Assigned task: All the entries, exactly as they read, must be written out again.
■ ■ ■ ■ ■ ■ ■
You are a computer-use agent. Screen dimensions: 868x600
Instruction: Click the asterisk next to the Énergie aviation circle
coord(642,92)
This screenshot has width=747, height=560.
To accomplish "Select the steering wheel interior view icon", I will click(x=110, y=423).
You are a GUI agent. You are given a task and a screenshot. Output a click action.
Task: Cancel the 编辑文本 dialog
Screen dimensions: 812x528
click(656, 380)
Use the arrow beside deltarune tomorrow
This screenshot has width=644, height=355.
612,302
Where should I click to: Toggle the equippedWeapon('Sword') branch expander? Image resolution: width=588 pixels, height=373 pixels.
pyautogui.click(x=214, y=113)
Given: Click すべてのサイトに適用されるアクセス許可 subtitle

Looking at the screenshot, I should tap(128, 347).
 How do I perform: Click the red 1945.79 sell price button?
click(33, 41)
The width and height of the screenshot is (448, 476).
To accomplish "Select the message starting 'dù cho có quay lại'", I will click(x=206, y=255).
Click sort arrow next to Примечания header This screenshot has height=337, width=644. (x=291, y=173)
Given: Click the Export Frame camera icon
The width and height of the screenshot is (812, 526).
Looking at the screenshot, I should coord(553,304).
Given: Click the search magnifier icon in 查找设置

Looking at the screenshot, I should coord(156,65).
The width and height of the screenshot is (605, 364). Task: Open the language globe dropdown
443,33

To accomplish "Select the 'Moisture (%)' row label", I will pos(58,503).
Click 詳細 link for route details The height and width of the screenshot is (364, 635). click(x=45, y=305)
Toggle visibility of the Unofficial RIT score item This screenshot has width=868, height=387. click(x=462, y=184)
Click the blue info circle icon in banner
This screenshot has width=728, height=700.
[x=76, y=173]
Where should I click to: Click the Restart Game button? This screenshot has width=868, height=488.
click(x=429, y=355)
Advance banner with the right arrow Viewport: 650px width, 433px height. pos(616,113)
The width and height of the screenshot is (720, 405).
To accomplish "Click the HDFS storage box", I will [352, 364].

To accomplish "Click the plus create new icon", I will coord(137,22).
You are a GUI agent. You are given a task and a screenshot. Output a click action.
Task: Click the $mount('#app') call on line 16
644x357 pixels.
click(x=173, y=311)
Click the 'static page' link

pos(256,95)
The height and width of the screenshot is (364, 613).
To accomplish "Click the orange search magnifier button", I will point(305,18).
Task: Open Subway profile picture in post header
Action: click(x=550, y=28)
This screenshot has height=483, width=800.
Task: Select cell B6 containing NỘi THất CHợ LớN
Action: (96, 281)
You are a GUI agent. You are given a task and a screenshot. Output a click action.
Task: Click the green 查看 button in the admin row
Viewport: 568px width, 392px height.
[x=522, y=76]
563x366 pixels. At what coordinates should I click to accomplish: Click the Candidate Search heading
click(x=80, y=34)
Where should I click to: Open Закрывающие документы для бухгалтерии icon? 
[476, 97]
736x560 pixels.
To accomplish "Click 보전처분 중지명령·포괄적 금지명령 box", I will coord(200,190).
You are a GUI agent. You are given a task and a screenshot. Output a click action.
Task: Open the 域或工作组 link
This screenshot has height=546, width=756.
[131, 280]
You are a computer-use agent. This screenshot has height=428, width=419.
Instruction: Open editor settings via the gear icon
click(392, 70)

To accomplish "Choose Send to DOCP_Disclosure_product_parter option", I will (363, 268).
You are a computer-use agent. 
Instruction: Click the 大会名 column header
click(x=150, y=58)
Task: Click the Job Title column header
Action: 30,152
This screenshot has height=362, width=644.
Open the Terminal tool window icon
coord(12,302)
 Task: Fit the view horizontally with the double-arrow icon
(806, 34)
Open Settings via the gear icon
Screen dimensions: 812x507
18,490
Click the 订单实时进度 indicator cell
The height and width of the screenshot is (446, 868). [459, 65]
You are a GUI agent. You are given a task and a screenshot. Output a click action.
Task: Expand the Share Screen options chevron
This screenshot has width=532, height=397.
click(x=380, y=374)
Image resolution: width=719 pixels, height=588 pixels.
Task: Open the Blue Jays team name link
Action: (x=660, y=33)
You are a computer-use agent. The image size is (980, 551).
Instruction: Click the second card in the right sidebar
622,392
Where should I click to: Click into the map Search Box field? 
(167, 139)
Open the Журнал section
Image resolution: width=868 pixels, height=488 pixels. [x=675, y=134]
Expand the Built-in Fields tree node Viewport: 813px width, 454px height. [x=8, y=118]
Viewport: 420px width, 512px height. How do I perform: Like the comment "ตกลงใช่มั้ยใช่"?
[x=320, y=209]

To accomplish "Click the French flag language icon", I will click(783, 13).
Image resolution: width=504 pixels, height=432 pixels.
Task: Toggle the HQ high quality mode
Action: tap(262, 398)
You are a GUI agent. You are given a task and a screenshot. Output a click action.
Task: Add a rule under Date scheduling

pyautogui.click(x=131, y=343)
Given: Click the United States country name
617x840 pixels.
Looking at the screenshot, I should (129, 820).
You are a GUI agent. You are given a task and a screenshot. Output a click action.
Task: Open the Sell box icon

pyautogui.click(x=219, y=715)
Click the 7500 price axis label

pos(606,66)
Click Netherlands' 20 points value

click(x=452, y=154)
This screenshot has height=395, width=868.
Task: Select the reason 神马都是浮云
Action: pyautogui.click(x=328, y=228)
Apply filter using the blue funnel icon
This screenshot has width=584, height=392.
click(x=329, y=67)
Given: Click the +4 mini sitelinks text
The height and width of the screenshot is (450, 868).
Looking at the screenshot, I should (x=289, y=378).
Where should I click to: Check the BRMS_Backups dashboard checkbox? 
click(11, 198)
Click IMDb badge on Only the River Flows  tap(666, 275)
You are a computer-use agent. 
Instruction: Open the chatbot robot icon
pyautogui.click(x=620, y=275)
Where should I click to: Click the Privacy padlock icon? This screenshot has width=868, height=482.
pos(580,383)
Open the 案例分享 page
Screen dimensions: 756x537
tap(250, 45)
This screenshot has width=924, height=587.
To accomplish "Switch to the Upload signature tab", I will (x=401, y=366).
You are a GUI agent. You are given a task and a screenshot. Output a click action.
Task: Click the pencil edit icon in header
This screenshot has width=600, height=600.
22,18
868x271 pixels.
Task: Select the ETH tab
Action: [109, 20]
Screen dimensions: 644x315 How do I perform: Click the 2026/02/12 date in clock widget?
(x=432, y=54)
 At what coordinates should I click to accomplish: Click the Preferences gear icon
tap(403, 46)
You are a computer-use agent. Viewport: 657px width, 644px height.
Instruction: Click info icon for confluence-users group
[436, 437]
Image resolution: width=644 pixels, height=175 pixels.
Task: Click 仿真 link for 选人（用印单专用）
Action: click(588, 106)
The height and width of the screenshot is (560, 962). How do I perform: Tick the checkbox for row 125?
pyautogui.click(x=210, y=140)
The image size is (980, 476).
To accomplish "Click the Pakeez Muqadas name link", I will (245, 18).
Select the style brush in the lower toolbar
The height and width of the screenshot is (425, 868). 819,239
■ ■ ■ ■ ■ ■ ■
Answer box:
You are a computer-use agent. Screen dimensions: 868x600
Instruction: Click the asterisk next to the Énergie aviation circle
coord(642,92)
This screenshot has width=747, height=560.
To accomplish "Select the steering wheel interior view icon", I will click(x=110, y=423).
You are a GUI agent. You are given a task and a screenshot. Output a click action.
Task: Cancel the 编辑文本 dialog
Screen dimensions: 812x528
click(656, 380)
Use the arrow beside deltarune tomorrow
This screenshot has width=644, height=355.
612,302
Where should I click to: Toggle the equippedWeapon('Sword') branch expander? Image resolution: width=588 pixels, height=373 pixels.
pyautogui.click(x=214, y=113)
Given: Click すべてのサイトに適用されるアクセス許可 subtitle

Looking at the screenshot, I should tap(128, 347).
 How do I perform: Click the red 1945.79 sell price button?
click(33, 41)
The width and height of the screenshot is (448, 476).
To accomplish "Select the message starting 'dù cho có quay lại'", I will click(x=206, y=255).
Click sort arrow next to Примечания header This screenshot has height=337, width=644. (x=291, y=173)
Given: Click the Export Frame camera icon
The width and height of the screenshot is (812, 526).
Looking at the screenshot, I should coord(553,304).
Given: Click the search magnifier icon in 查找设置

Looking at the screenshot, I should coord(156,65).
The width and height of the screenshot is (605, 364). Task: Open the language globe dropdown
443,33

To accomplish "Select the 'Moisture (%)' row label", I will pos(58,503).
Click 詳細 link for route details The height and width of the screenshot is (364, 635). click(x=45, y=305)
Toggle visibility of the Unofficial RIT score item This screenshot has width=868, height=387. click(x=462, y=184)
Click the blue info circle icon in banner
This screenshot has width=728, height=700.
[x=76, y=173]
Where should I click to: Click the Restart Game button? This screenshot has width=868, height=488.
click(x=429, y=355)
Advance banner with the right arrow Viewport: 650px width, 433px height. pos(616,113)
The width and height of the screenshot is (720, 405).
To accomplish "Click the HDFS storage box", I will [352, 364].

To accomplish "Click the plus create new icon", I will coord(137,22).
You are a GUI agent. You are given a task and a screenshot. Output a click action.
Task: Click the $mount('#app') call on line 16
644x357 pixels.
click(x=173, y=311)
Click the 'static page' link

pos(256,95)
The height and width of the screenshot is (364, 613).
To accomplish "Click the orange search magnifier button", I will point(305,18).
Task: Open Subway profile picture in post header
Action: click(x=550, y=28)
This screenshot has height=483, width=800.
Task: Select cell B6 containing NỘi THất CHợ LớN
Action: (96, 281)
You are a GUI agent. You are given a task and a screenshot. Output a click action.
Task: Click the green 查看 button in the admin row
Viewport: 568px width, 392px height.
[x=522, y=76]
563x366 pixels. At what coordinates should I click to accomplish: Click the Candidate Search heading
click(x=80, y=34)
Where should I click to: Open Закрывающие документы для бухгалтерии icon? 
[476, 97]
736x560 pixels.
To accomplish "Click 보전처분 중지명령·포괄적 금지명령 box", I will coord(200,190).
You are a GUI agent. You are given a task and a screenshot. Output a click action.
Task: Open the 域或工作组 link
This screenshot has height=546, width=756.
[131, 280]
You are a computer-use agent. This screenshot has height=428, width=419.
Instruction: Open editor settings via the gear icon
click(392, 70)

To accomplish "Choose Send to DOCP_Disclosure_product_parter option", I will (363, 268).
You are a computer-use agent. 
Instruction: Click the 大会名 column header
click(x=150, y=58)
Task: Click the Job Title column header
Action: 30,152
This screenshot has height=362, width=644.
Open the Terminal tool window icon
coord(12,302)
 Task: Fit the view horizontally with the double-arrow icon
(806, 34)
Open Settings via the gear icon
Screen dimensions: 812x507
18,490
Click the 订单实时进度 indicator cell
The height and width of the screenshot is (446, 868). [459, 65]
You are a GUI agent. You are given a task and a screenshot. Output a click action.
Task: Expand the Share Screen options chevron
This screenshot has width=532, height=397.
click(x=380, y=374)
Image resolution: width=719 pixels, height=588 pixels.
Task: Open the Blue Jays team name link
Action: (x=660, y=33)
You are a computer-use agent. The image size is (980, 551).
Instruction: Click the second card in the right sidebar
622,392
Where should I click to: Click into the map Search Box field? 
(167, 139)
Open the Журнал section
Image resolution: width=868 pixels, height=488 pixels. [x=675, y=134]
Expand the Built-in Fields tree node Viewport: 813px width, 454px height. [x=8, y=118]
Viewport: 420px width, 512px height. How do I perform: Like the comment "ตกลงใช่มั้ยใช่"?
[x=320, y=209]

To accomplish "Click the French flag language icon", I will click(783, 13).
Image resolution: width=504 pixels, height=432 pixels.
Task: Toggle the HQ high quality mode
Action: tap(262, 398)
You are a GUI agent. You are given a task and a screenshot. Output a click action.
Task: Add a rule under Date scheduling

pyautogui.click(x=131, y=343)
Given: Click the United States country name
617x840 pixels.
Looking at the screenshot, I should (129, 820).
You are a GUI agent. You are given a task and a screenshot. Output a click action.
Task: Open the Sell box icon

pyautogui.click(x=219, y=715)
Click the 7500 price axis label

pos(606,66)
Click Netherlands' 20 points value

click(x=452, y=154)
This screenshot has height=395, width=868.
Task: Select the reason 神马都是浮云
Action: pyautogui.click(x=328, y=228)
Apply filter using the blue funnel icon
This screenshot has width=584, height=392.
click(x=329, y=67)
Given: Click the +4 mini sitelinks text
The height and width of the screenshot is (450, 868).
Looking at the screenshot, I should (x=289, y=378).
Where should I click to: Check the BRMS_Backups dashboard checkbox? 
click(11, 198)
Click IMDb badge on Only the River Flows  tap(666, 275)
You are a computer-use agent. 
Instruction: Open the chatbot robot icon
pyautogui.click(x=620, y=275)
Where should I click to: Click the Privacy padlock icon? This screenshot has width=868, height=482.
pos(580,383)
Open the 案例分享 page
Screen dimensions: 756x537
tap(250, 45)
This screenshot has width=924, height=587.
To accomplish "Switch to the Upload signature tab", I will (x=401, y=366).
You are a GUI agent. You are given a task and a screenshot. Output a click action.
Task: Click the pencil edit icon in header
This screenshot has width=600, height=600.
22,18
868x271 pixels.
Task: Select the ETH tab
Action: [109, 20]
Screen dimensions: 644x315 How do I perform: Click the 2026/02/12 date in clock widget?
(x=432, y=54)
 At what coordinates should I click to accomplish: Click the Preferences gear icon
tap(403, 46)
You are a computer-use agent. Viewport: 657px width, 644px height.
Instruction: Click info icon for confluence-users group
[436, 437]
Image resolution: width=644 pixels, height=175 pixels.
Task: Click 仿真 link for 选人（用印单专用）
Action: click(588, 106)
The height and width of the screenshot is (560, 962). How do I perform: Tick the checkbox for row 125?
pyautogui.click(x=210, y=140)
The image size is (980, 476).
To accomplish "Click the Pakeez Muqadas name link", I will (245, 18).
Select the style brush in the lower toolbar
The height and width of the screenshot is (425, 868). 819,239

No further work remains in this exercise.